Siyaset bilimine armağan “Türk mucizesi”
12 Eylül ise sistemi yeniden değiştirdi. Evet, görünürde D’Hondt bakîydi, ama siyaset biliminde seçim sistemleri konusunun büyük uzmanı Arend Lijphart’ın “mevcut seçim barajı, çevresi veya milletvekili sayısında yüzde 20’yi aşan her değişiklik, uygulanan sistemin değiştiği anlamına gelir” tezine göre artık yeni bir düzen söz konusuydu. Lijphart’ın tezine Türkiye kadar “cuk oturan” ikinci bir ülke de yoktu herhalde... 1980 öncesindeki karmaşaya kendince bir çözüm bulmak isteyen cunta, siyasetin CHP ve AP’nin ardılı iki parti ekseninde yürütülmesi, MHP ve MSP gibi sivri unsurların etkisizleştirilmesi amacıyla yüzde 10’luk bir ülke barajı getirdi... Dünyada benzeri olmayan yükseklikte bir seçim barajı, ya da siyaset bilimine armağan olarak bir Türk mucizesi... Ancak 12 Eylül’ün bu manipülasyonunun da çapı bir 10 yıla dahi erişemedi. Yüzde 10’luk baraja rağmen 90’lı yıllara parçalanmış merkez sağ ve solun iç didişmeleri, koalisyonlar, bozulan ekonomi, siyasal İslam’ın yükselişi ve siyasete askerî bir balans ayarı; kısacası tek kelimeyle istikrârsızlık hakim oldu.
Tabii 90’larla beraber seçim barajı da işlev değiştirdi.
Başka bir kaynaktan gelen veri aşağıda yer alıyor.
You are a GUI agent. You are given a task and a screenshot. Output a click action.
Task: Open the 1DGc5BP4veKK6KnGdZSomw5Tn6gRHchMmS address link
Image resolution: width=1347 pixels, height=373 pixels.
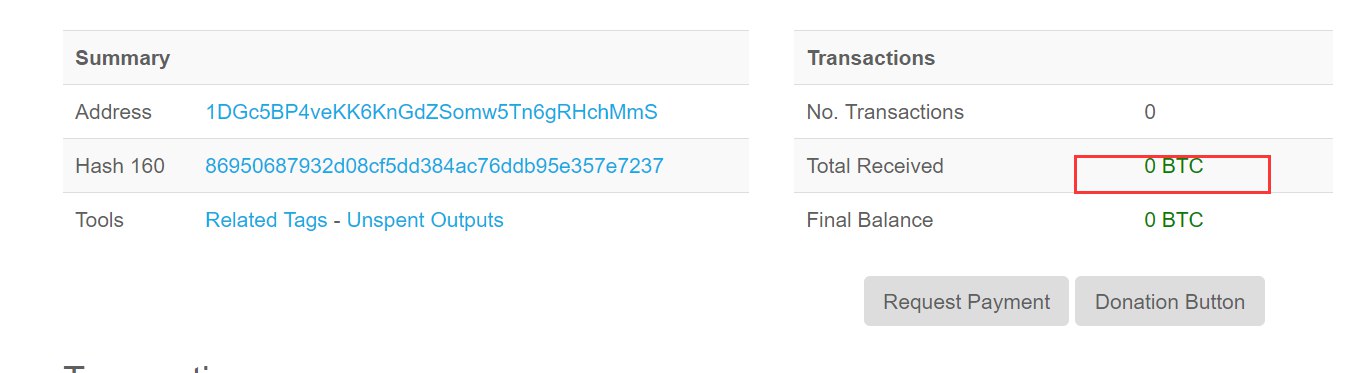click(x=431, y=112)
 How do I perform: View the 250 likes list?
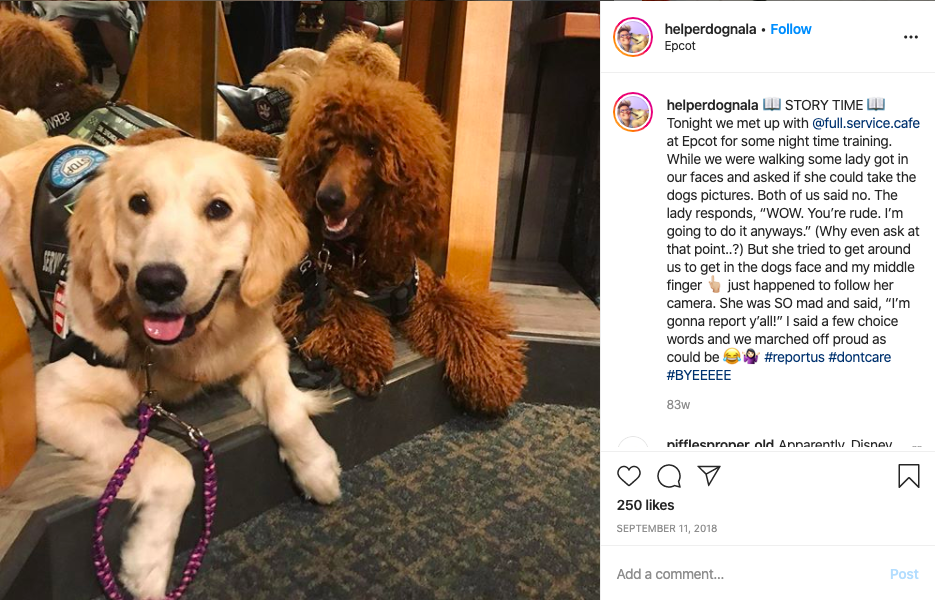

Bu sefer de kurnaz ve çapı sınırlı politikacılar devredeydi... Yüzde 10 barajı artık Kürt siyasal hareketini TBMM dışında tutmak için vardı. Türkiye’nin egemenleri Doğu’da şiddetin durdurulması ve Kürt sorununun çözümünde hemen hiçbir pozitif adım atmadıkları gibi, bir de Türkiye Kürtlerinin -mutlak olmasa da- başlıca temsilcisi konumundaki bir hareketi meclis dışında tutmak için barajı sakınır oldular. Bu, mevcut bir sorunu halkın temsilcisi sıfatını taşıyan muhatabıyla iletişime girerek çözmeye çalışmak yerine, halı altına süpürüp yok saymaktan başka bir şey değildi elbet... Ve böylece TBMM dışında tutulan, dahası içerideki bir avuç temsilcisi de yaka paça hapse atılan Kürt siyasal hareketine Türkiyelileşme şansı tanınmamış oldu.
Kürt partisine baraj kalkmıyor
Ne kadar acı ki, irrasyonelliğini herkesin öyle veya böyle kabul ettiği yüzde 10 barajı bugün de aynı işlevi sürdürüyor. Türkiye’nin “siyaset yönlendiricisi” egemenleri, tabuları TBMM kürsüsünden dile getirilmesin, hele ki bu tabuları dile getirenler kalkıp bir de mecliste grup kuracak sandalye sayısını elde etmesin diye bu emsalsiz saçmalıktaki barajın kalkmasına karşı çıkıyor. İktidar ise AB reformları, türban, Çankaya, Kıbrıs gibi konularda bu egemenlerle zaten “papaz olduğu” için; bağımsız adaylara da baraj uygulanması gibi daha da uçuk şeylerden bahsederek öncelikli meseleleri için Kürtlerin temsilini “feda” etmeye hazırlanıyor. Üstelik, 90’lar boyunca hükümetlerde bulunmuş neredeyse tüm partilerin 3 Kasım 2002’de baraj altında kalmasını, dolayısıyla en fazla bir seçim sonra belki kendisinin de aynı duruma düşebileceğini göz ardı ederek...
Seçim sistemlerini çomaklayarak yapılan politik manipülasyonların geçmişte ne ölçüde başarılı olduğu ortada... Acaba bu sefer de seçim barajı üzerinden Kürt hareketini hedef alan manipülasyonun başarısızlığının tescili için kaç yıl geçmesi gerekiyor?